# TASK BRIEF:
Return the data from the line containing "This screenshot has width=1080, height=1920." through the line containing "In order to click on pencil-icon" as a JSON list of strings, one string per line, leaving out blank lines.

# DATA FOR THE TASK:
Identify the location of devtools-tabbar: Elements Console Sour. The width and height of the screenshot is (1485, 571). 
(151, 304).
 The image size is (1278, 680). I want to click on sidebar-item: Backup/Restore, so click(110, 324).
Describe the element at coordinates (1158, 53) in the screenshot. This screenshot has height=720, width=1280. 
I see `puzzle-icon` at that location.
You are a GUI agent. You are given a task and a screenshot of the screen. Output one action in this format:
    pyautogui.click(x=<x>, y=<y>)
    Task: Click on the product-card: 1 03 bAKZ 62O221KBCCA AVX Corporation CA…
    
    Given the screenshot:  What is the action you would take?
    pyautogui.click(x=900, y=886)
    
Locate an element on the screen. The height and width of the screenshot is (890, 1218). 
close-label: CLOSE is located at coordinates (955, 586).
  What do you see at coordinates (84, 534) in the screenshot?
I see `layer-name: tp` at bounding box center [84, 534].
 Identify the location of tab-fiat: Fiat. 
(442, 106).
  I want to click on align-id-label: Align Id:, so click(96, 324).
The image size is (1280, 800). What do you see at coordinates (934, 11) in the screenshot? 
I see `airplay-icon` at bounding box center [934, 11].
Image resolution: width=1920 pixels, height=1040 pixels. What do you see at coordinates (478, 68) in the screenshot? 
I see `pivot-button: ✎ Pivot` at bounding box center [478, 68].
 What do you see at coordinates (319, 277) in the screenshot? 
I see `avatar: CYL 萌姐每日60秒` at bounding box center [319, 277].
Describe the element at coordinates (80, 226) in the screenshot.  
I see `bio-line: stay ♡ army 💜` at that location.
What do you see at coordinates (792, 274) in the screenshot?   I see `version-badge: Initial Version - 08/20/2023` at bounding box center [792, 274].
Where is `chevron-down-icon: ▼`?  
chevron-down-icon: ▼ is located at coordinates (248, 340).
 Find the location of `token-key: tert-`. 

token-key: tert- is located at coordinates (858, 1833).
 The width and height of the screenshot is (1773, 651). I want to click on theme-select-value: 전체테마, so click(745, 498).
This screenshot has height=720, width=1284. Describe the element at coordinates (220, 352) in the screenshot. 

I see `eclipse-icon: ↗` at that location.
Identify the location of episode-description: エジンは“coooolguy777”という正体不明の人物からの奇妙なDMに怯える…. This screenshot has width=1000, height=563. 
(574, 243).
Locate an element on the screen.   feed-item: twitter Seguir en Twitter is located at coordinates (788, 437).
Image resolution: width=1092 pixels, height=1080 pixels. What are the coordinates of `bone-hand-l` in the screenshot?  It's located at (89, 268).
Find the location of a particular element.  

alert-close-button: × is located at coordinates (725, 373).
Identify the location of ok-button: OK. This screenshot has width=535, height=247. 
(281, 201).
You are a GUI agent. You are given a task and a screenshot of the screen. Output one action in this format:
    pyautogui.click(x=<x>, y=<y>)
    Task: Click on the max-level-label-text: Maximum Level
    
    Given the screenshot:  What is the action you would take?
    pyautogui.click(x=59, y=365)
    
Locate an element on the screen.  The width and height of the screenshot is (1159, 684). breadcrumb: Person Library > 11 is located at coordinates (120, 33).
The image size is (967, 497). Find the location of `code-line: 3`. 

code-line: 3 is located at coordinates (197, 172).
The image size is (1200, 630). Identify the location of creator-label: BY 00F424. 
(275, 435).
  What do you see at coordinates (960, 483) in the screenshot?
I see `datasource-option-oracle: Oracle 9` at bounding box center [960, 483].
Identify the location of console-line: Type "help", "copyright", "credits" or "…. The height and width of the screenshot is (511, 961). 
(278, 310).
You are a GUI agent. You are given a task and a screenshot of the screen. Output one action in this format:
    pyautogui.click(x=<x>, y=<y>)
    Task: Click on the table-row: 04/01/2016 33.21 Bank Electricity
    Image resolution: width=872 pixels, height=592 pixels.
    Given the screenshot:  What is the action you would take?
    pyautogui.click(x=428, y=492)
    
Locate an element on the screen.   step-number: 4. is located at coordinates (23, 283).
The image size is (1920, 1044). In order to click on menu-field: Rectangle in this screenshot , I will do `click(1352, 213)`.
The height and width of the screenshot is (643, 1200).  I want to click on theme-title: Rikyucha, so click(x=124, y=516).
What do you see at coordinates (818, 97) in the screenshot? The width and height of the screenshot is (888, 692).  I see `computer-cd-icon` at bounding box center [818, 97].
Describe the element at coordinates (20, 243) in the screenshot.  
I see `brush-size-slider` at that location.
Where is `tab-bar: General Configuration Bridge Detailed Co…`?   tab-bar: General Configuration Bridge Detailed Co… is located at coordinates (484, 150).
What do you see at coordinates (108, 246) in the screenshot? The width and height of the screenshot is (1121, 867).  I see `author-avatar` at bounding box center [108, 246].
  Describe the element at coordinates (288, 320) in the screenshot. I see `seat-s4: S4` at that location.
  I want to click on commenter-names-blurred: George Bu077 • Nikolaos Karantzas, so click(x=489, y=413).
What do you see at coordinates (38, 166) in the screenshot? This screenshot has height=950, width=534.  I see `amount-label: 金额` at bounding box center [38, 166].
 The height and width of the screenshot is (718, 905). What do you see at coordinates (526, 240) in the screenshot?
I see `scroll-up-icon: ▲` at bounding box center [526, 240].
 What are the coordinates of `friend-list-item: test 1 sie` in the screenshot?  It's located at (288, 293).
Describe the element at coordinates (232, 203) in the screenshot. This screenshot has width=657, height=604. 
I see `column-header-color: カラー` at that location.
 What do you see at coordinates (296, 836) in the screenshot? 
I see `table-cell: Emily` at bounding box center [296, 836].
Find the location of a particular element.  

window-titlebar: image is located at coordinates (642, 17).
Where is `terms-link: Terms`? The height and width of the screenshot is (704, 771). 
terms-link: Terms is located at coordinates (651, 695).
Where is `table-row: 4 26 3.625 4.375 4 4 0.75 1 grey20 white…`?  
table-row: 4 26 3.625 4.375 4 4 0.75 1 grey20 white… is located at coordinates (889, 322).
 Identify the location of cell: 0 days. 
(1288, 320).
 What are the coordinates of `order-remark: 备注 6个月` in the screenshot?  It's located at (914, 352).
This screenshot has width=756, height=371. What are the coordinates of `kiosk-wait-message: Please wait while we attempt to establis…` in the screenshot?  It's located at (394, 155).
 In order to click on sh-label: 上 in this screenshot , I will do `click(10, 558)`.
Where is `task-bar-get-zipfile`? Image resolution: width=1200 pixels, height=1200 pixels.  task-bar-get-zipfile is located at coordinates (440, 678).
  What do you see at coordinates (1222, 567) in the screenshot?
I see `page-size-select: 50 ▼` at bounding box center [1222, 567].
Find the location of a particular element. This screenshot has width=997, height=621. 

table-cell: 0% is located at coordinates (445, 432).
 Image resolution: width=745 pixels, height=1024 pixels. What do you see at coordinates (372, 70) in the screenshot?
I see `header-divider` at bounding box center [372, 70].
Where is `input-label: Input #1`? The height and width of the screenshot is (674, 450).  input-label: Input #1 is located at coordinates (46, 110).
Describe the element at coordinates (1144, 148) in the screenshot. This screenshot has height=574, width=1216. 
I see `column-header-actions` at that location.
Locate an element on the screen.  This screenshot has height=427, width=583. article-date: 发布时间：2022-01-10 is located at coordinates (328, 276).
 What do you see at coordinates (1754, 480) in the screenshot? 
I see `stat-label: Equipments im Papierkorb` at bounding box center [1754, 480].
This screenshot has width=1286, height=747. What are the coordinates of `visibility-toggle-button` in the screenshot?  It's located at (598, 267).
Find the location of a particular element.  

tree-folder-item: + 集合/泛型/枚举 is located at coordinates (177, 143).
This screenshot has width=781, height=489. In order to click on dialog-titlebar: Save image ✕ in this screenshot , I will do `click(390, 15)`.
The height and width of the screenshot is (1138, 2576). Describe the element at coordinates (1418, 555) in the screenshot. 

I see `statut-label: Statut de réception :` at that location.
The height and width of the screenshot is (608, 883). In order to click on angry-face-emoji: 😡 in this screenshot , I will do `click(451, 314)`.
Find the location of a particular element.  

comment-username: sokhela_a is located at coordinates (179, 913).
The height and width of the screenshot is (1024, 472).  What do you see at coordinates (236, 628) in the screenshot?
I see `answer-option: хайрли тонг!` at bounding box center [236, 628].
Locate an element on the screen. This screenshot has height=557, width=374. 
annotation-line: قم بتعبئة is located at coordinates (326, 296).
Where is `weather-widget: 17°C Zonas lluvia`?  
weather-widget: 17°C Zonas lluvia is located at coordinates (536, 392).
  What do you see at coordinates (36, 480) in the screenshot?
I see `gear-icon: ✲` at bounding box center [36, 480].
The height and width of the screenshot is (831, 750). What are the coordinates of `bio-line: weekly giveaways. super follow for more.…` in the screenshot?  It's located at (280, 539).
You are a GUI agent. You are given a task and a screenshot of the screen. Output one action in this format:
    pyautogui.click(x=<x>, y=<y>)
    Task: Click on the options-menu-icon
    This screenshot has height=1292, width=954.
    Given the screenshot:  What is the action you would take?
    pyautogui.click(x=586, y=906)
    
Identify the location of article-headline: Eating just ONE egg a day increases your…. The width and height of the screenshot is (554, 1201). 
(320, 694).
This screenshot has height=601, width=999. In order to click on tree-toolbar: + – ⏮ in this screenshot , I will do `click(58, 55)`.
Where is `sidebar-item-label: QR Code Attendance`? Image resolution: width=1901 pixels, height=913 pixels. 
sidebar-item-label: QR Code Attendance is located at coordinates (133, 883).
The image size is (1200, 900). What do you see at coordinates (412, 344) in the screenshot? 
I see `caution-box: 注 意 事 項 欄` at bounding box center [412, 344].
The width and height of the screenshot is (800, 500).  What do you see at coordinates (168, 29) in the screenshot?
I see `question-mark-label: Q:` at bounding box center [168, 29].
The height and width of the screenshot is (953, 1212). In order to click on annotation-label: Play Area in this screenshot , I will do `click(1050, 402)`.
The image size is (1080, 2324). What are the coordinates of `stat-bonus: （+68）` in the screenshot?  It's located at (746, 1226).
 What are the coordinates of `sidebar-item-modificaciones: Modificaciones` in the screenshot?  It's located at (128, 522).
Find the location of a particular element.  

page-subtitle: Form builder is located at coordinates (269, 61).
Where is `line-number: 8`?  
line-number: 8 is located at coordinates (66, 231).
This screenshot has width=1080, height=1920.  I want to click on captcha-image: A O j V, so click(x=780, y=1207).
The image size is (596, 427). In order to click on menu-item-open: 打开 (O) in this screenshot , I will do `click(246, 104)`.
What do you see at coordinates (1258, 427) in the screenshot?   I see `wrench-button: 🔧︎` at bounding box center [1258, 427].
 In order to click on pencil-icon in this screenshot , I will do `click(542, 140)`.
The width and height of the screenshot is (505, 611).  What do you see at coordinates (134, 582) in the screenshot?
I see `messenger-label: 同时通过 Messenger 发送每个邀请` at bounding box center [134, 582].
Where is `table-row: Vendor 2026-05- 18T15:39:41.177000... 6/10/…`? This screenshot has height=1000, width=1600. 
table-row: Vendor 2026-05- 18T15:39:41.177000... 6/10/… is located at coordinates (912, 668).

# EXERCISE SOLUTION:
[
  "This screenshot has width=1080, height=1920.  I want to click on captcha-image: A O j V, so click(x=780, y=1207).",
  "The image size is (596, 427). In order to click on menu-item-open: 打开 (O) in this screenshot , I will do `click(246, 104)`.",
  "What do you see at coordinates (1258, 427) in the screenshot?   I see `wrench-button: 🔧︎` at bounding box center [1258, 427].",
  " In order to click on pencil-icon in this screenshot , I will do `click(542, 140)`."
]